My Bio Joy diet is about finding the how. How do I surrender? How?  Maybe by finding the Bio Joy around me daily and substituting it for the other things I’m in the habit of turning to, like seeking food to comfort my stresses.  We all have stress, up and down, every day.  But what about today?  That’s what I’m still working on, today, staying consistent, and even if it’s not easy to find Bio Joy today, I’m never going to stop searching.

 

The Problem With Looking Backwards

Dorothy age 11 Marjorie age 9

There is nothing wrong with doing a little reflecting on the past.  We learn lessons from past mistakes and we can make better decision for the future.  Unfortunately, although I long for my future, thinner self, I can easily get sucked into regretting anything and everything to do with my past behaviors and choices with respect to dieting.

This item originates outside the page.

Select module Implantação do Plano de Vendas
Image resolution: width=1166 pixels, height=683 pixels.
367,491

Regret is a very unproductive place to be, I know this.  But I started this diet three weeks ago, wanting to solve my issues with using excess food emotionally by replacing those behaviors instead with activities that bring me joy.  Honestly, I hoped I’d be back in the 160’s by now, and getting close to the weight I was for my Mother’s Day picture.  Instead, buckle your seat belts, this is going to be a bumpy ride.  The result has been my typical up and down roller coaster journey on the scale, all on the up side this week.

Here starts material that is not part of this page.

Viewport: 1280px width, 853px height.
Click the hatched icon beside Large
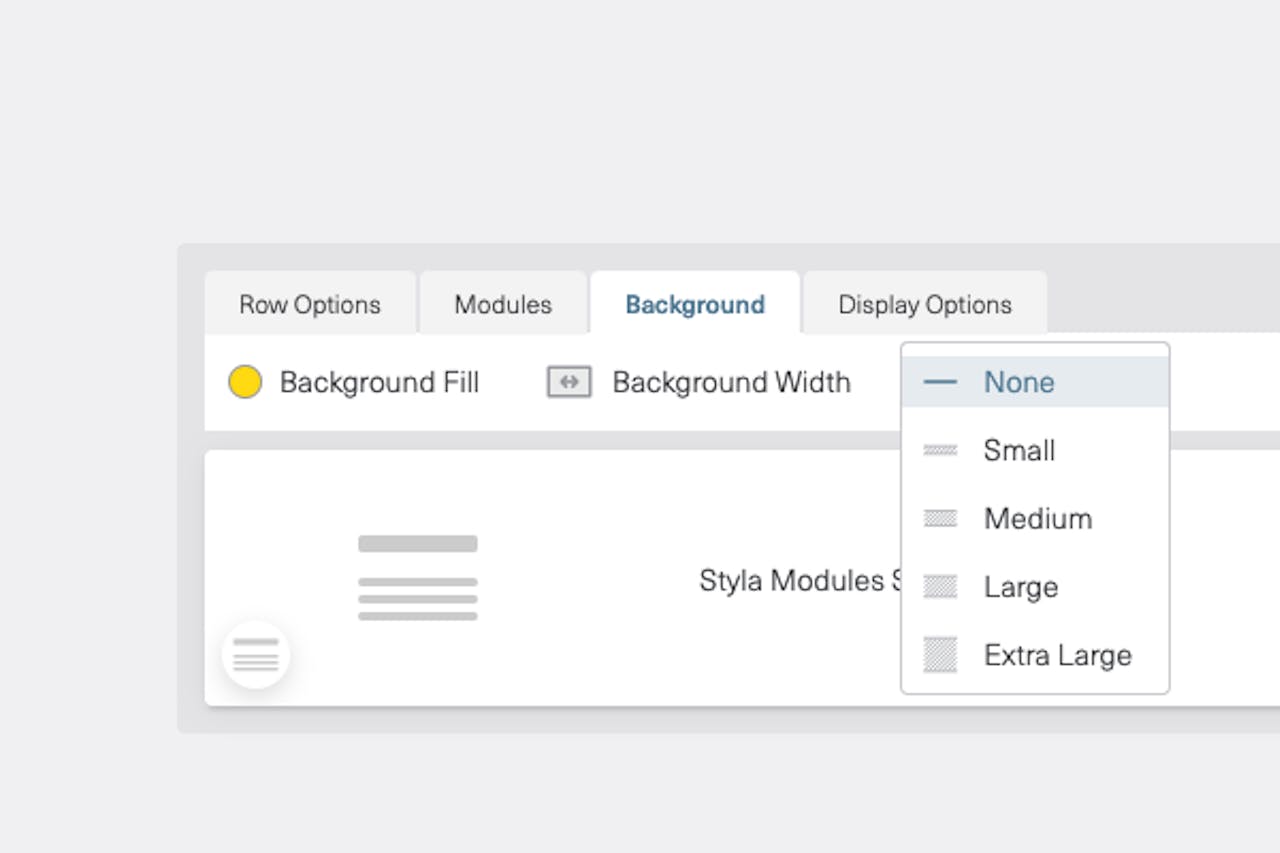[940, 587]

And even though I know it’s not a good idea to go there, look backwards at Mother’s Day 7 weeks ago, I’m going to do it anyway.  Mother’s Day I was 167.8 lbs.  I acknowledged last week that I did too little in terms of getting this diet off the ground, and yet I continued to do too little this week also, using hip pain (although valid) as an excuse.  There is a difference between a valid physical issue, like pain, and capitulating instead of finding a work around that still results in weight loss.  This week, I gained back to where I started, plus some.

The worst part is regret; toxic, bitter, regret.  There was popcorn again last night, and I regret it.  There was a long day of work where I snacked all evening waiting for my husband to come home, and I regret it.  There is a laundry list of bad decisions last week resulting in the regret of right here and now.  Today I woke up with a well earned 177.2 pounds on the scale, nearly 10 pounds more than Mother’s Day, and the highest regained number I’ve seen in over 7 years.

What is it going to take to snap myself out of this backwards slide up the scale?  And it is backwards, it’s all turned around.  Going up the scale is a backslide, because I’m a proven dieter.  I have lost weight successfully many time, only to gain it back.  I do not know what it would feel like to be starting a diet for the very first time, with hope for the future in my heart, without the jaded wreckage of all my past regains tainting my optimistic outlook.

This blog is telling my new diet story, but I suppose I am going to be spending some time chronically my past diet stories.  I was standing on a scale at Weight Watchers at the age of 14.  My entire life feels like past diet stories, plus the current one I am always on.  All the special events of my life (graduations, marriage, vacations) are tagged in my mind with a weight.  Including Mother’s Day, as above.

Today is July 1, a holiday in Canada, and I am not going to spend it eating.  Instead, it’s a beautiful sunny day, and we have a ride to a campsite in our Jeep to visit the kids and grandson who have been camping all weekend.